>> START

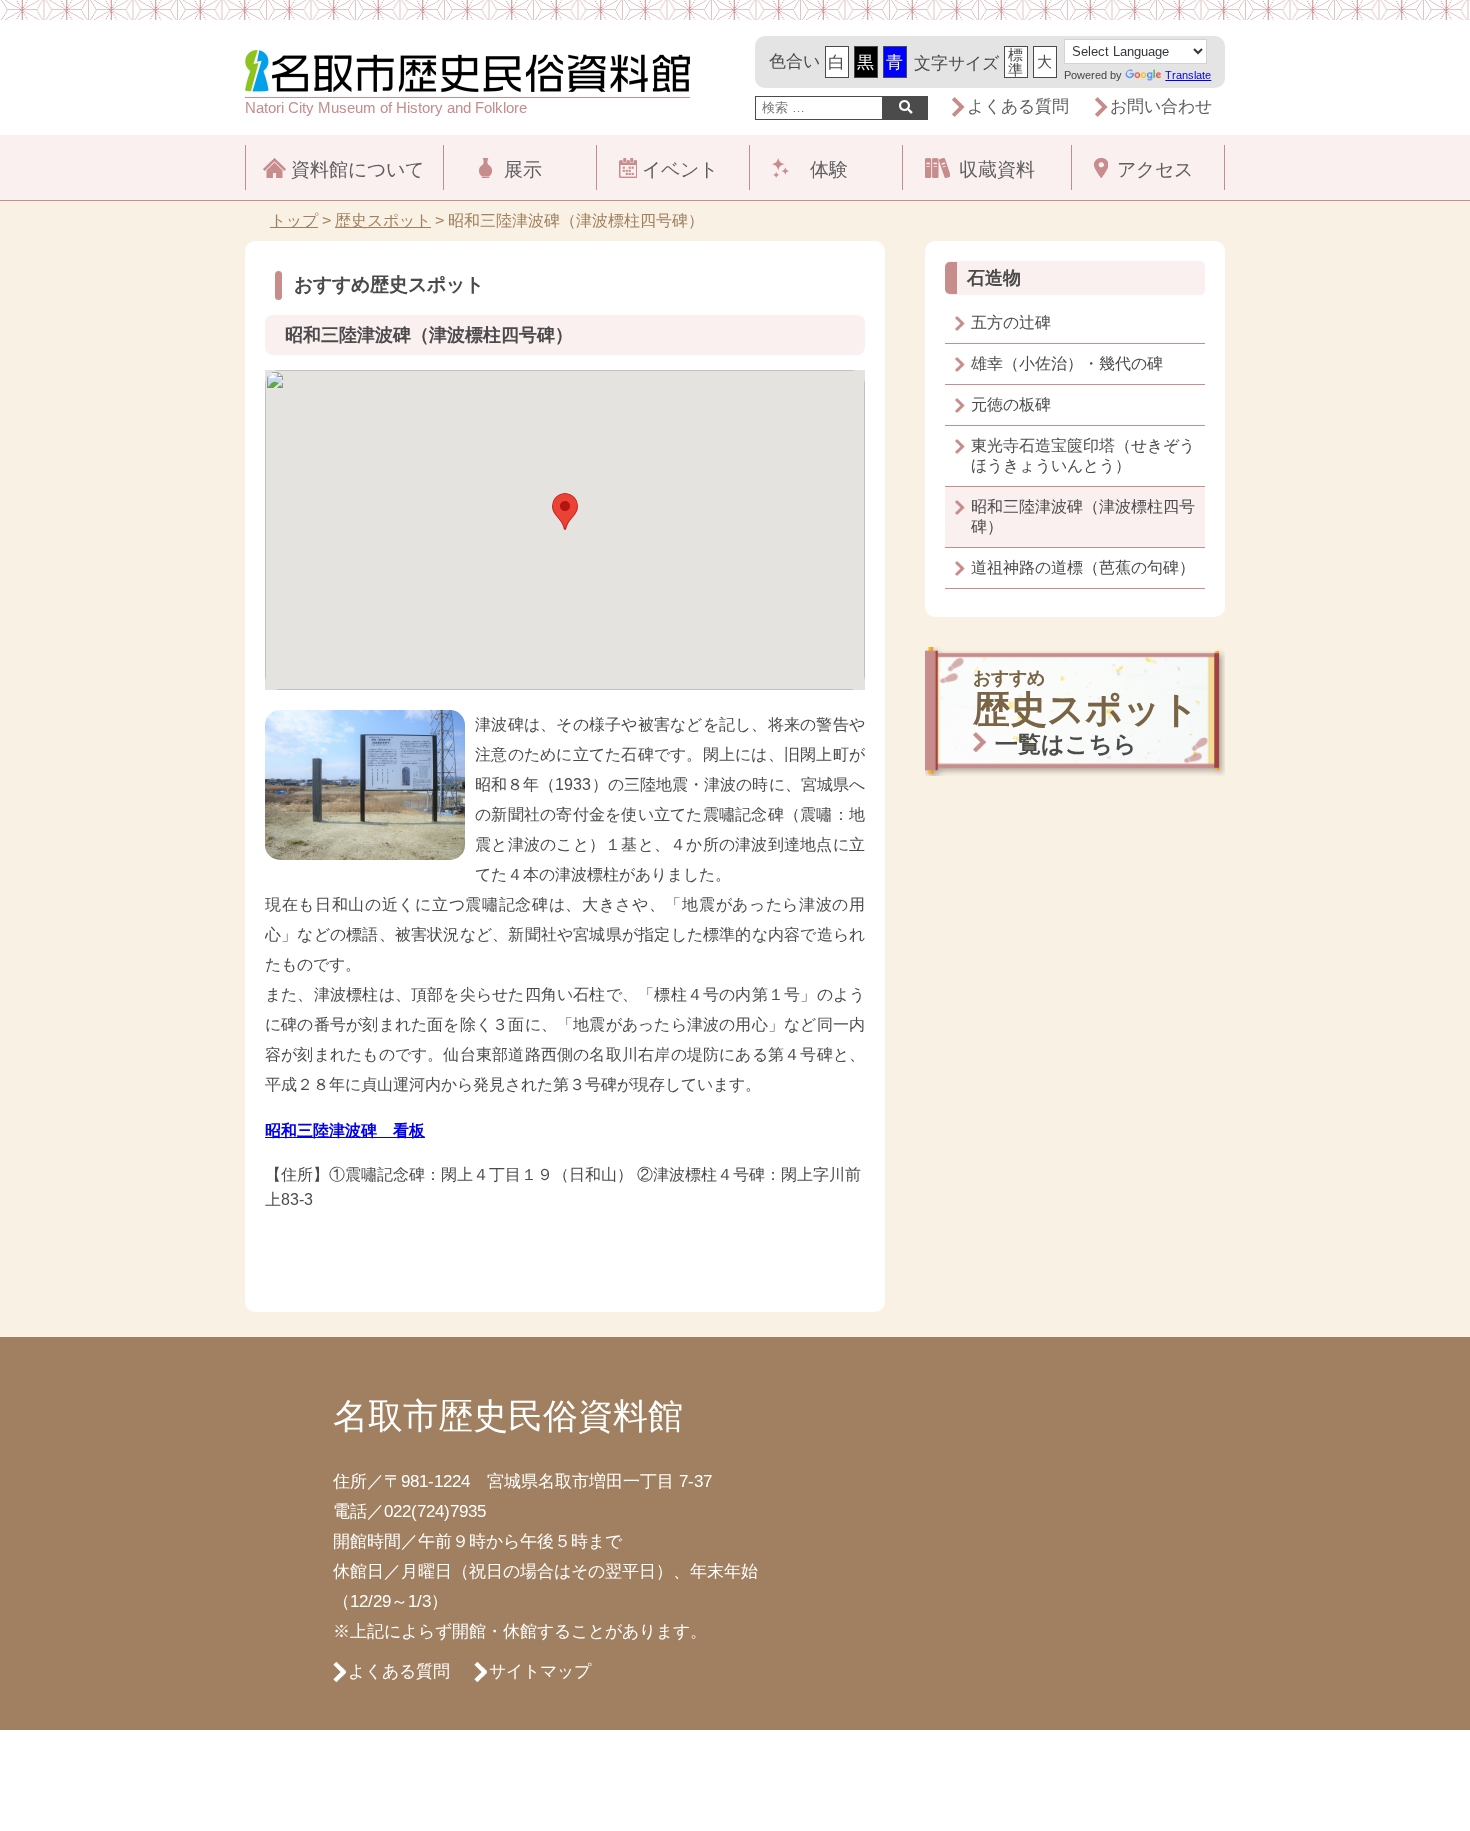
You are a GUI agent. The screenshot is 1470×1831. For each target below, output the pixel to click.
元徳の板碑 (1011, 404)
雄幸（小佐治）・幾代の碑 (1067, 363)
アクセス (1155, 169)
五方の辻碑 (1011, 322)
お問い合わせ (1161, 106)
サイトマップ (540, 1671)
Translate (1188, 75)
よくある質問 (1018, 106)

>> END
>> START

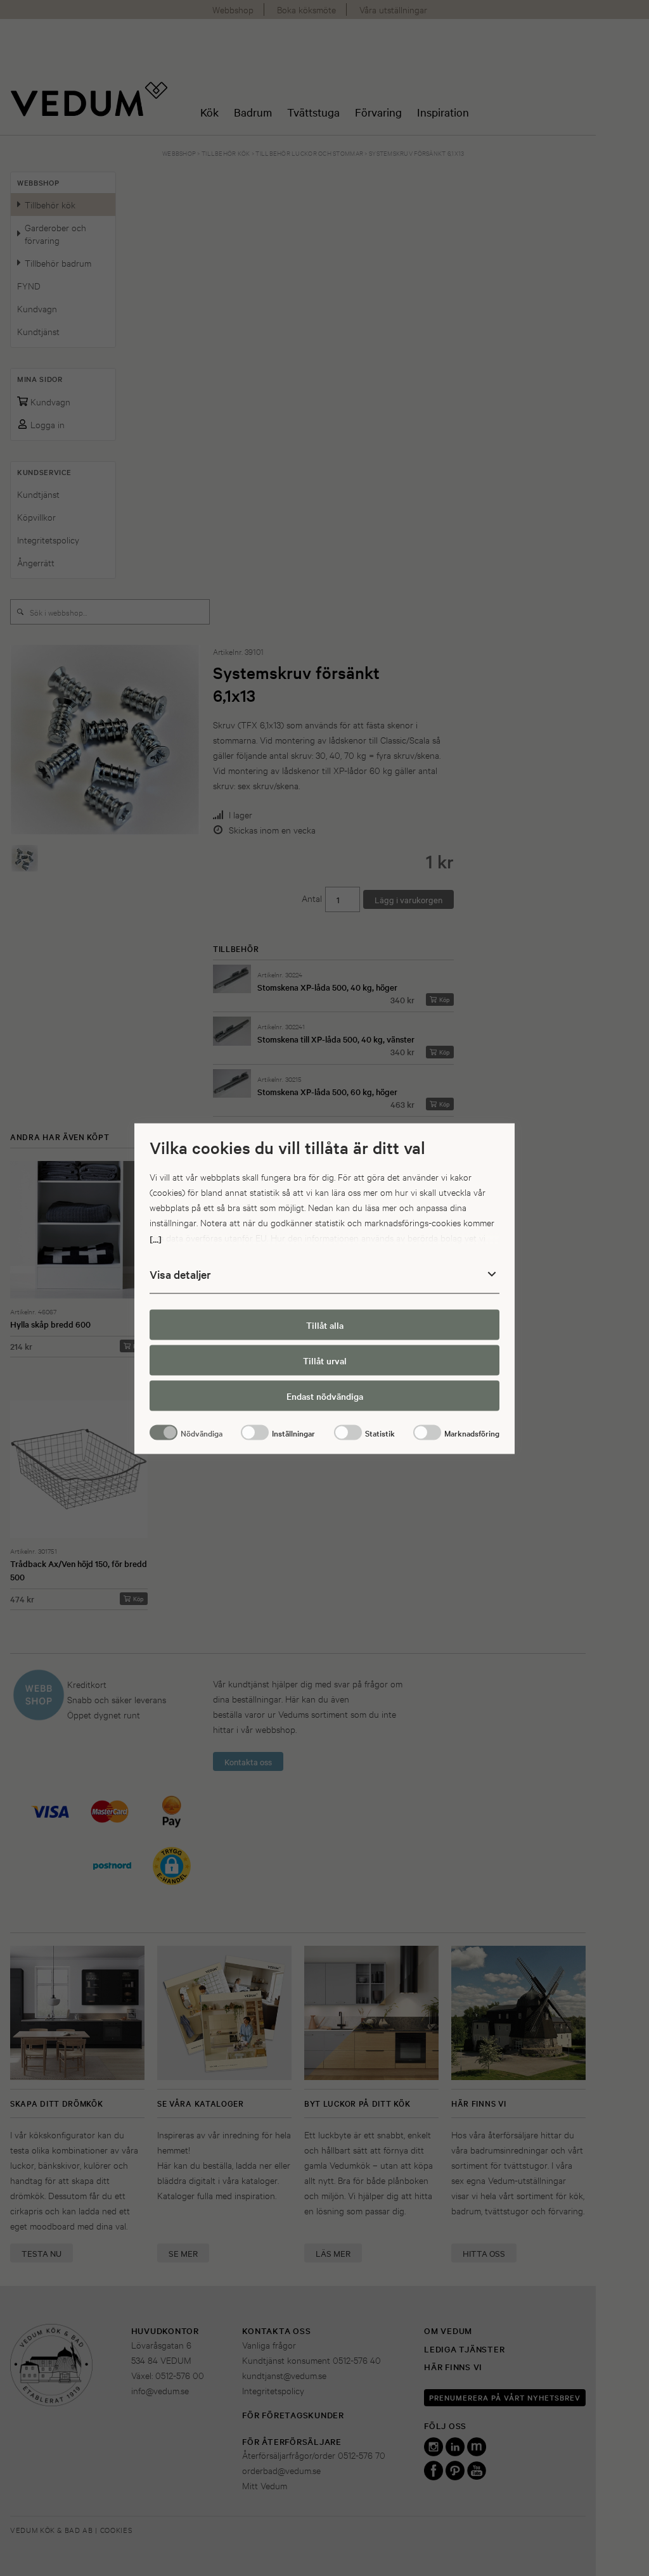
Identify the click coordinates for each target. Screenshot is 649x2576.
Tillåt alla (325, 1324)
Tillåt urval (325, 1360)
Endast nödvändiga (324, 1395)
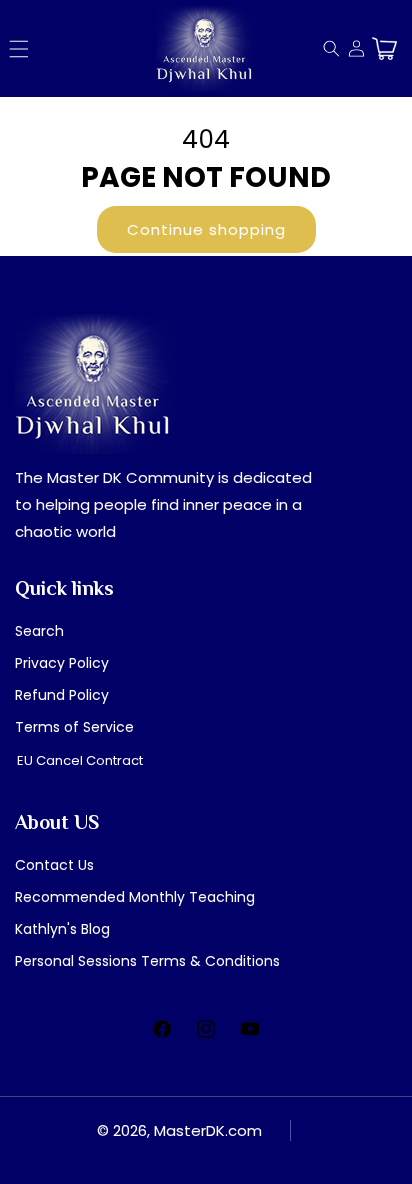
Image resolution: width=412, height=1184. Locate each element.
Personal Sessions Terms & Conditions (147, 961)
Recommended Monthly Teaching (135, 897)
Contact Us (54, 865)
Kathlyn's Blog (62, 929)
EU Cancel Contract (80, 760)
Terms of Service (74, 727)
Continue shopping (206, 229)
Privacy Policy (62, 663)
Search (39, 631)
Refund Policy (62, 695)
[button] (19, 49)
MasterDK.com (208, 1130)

>> END

### WHAT YOU WILL DO
Collect every line above that contains the word "click", treating uppercase and lowercase as different.

### FINISHED ANSWER
You are a GUI agent. The screenshot is 1470×1831. For each target below, output the pixel to click.
Identify the click coordinates for each target. Screenshot is 649x2576.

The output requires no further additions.